CONSIGNE: D'après le texte présenté, avec quel scientifique le super espion Lance Sterling fait-il équipe ?

TEXTE PRÉSENTÉ:
D. nous offre une glace ou une granizada  avant que nous ne reprenions le bateau (4€50 par personne aller/retour quel que soit l’arrêt).  
L’heure et la lumière sont belles vues du toit du bateau où ne nous sommes pas nombreux. Une sorte de brume enveloppe les montagnes, plus suggérées et à peine découpées sur le ciel ; l’eau scintille, le soleil chauffe et l’air est bon.
Nous  regagnons  la voiture à Iséo sans nous tromper et renonçons à nous engager dans le tour du lac, nous traversons Sarnico pour jeter un œil sans mettre un pied dehors et sans pouvoir approcher des maisons de style liberty. Il est déjà tard mais nous dédaignons l’autoroute au profit de déviations qui n’évitent pas les mini-bouchons. Nous apprécions le garage  qui nous soulage du souci de trouver un stationnement adéquat.
 
La soirée commence par un bitter avec  graines pimentées indiennes et biscuits à l’encre de sèche qui  nous déçoivent .  Nous mangeons de la salade, des haricots verts à l’italienne avec tomates et ail, et du fromage,  avant de passer une soirée paisible avec activités variées : douche, lessive, lecture, écriture, téléphone, tablette…
En 2016, Christo avait installé des jetées flottantes provisoires depuis le village.

lundi 6 janvier 2020

Les incognitos. Nick Bruno Troy Quane.

Les films d’animation peuvent se permettre tous les effets, alors pour des gadgets dotés de tous les pouvoirs, allons-y pour une initiation au genre « espionnage » par la face parodie.
Les enfants aiment retenir le nom des personnages : ici le célèbre super espion Lance Sterling  fait équipe avec le scientifique Walter Beckett maladroit mais tellement inventif.
L’un ne compte que sur la force dont il use avec élégance alors que l’autre est un doux pacifiste : un couple gagnant bien sûr.

DONNÉES FOURNIES:
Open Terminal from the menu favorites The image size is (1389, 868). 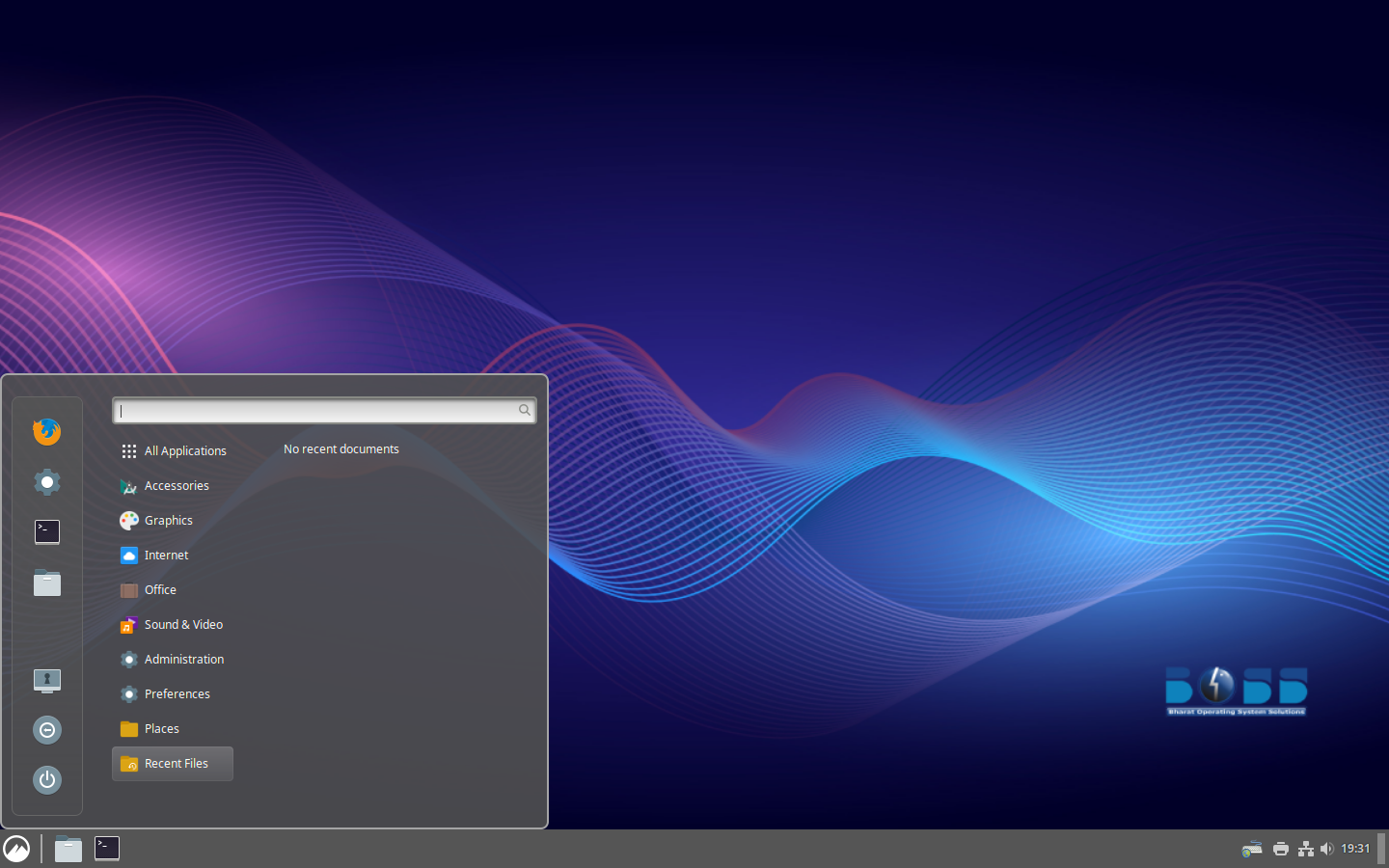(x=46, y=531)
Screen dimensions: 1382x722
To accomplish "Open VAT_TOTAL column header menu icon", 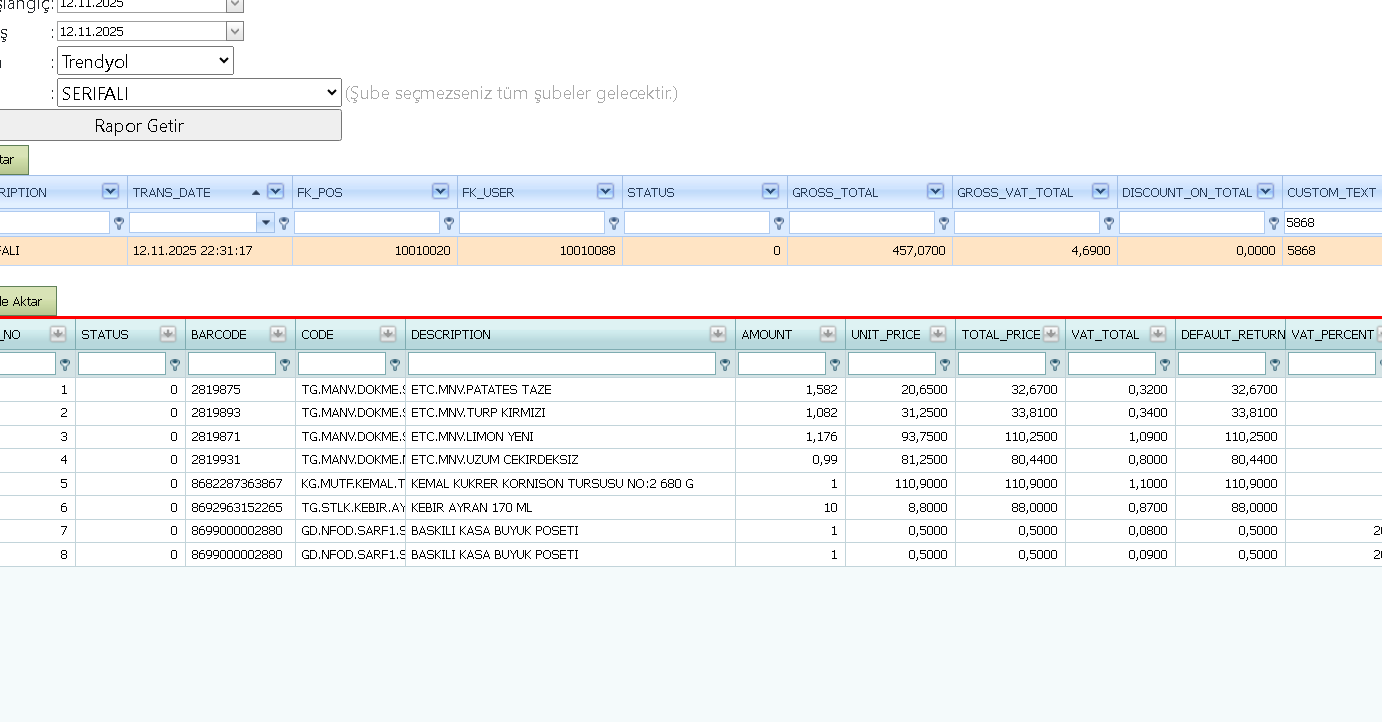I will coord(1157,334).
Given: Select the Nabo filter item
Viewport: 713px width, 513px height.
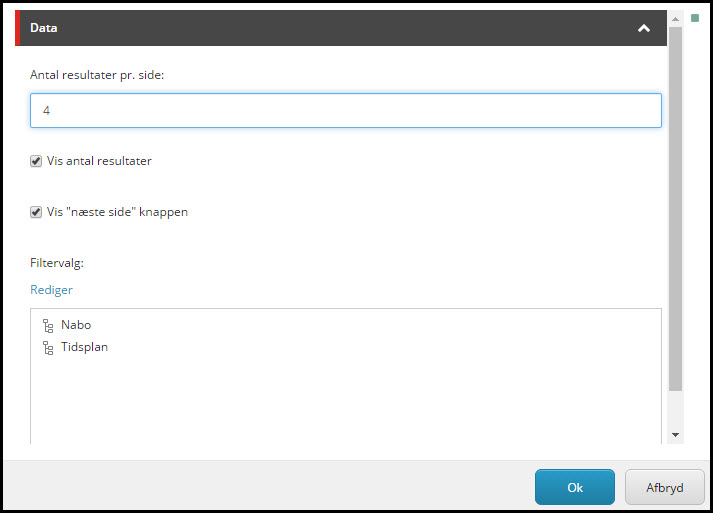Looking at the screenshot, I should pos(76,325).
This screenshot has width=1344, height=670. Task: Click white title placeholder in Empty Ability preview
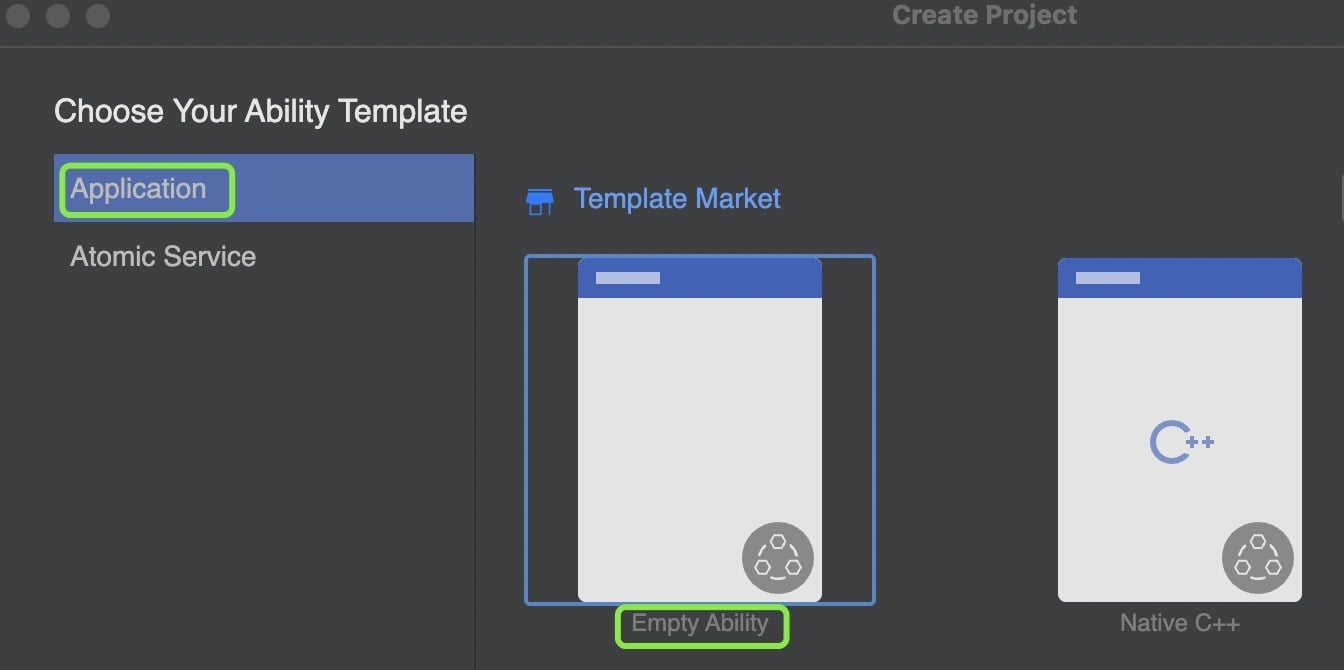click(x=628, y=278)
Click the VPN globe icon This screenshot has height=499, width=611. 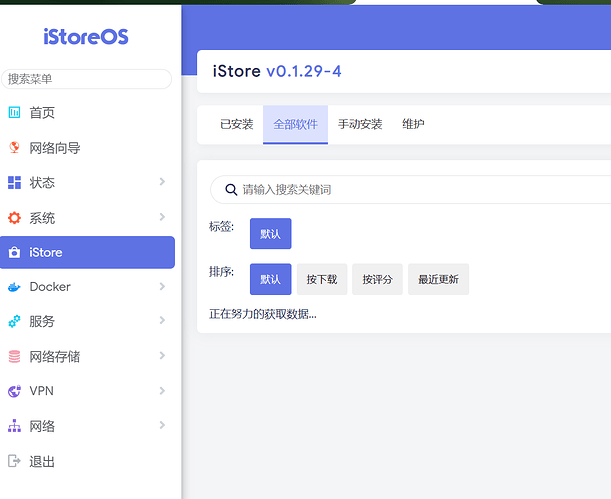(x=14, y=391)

CORRIGÉ: Avec Walter Beckett.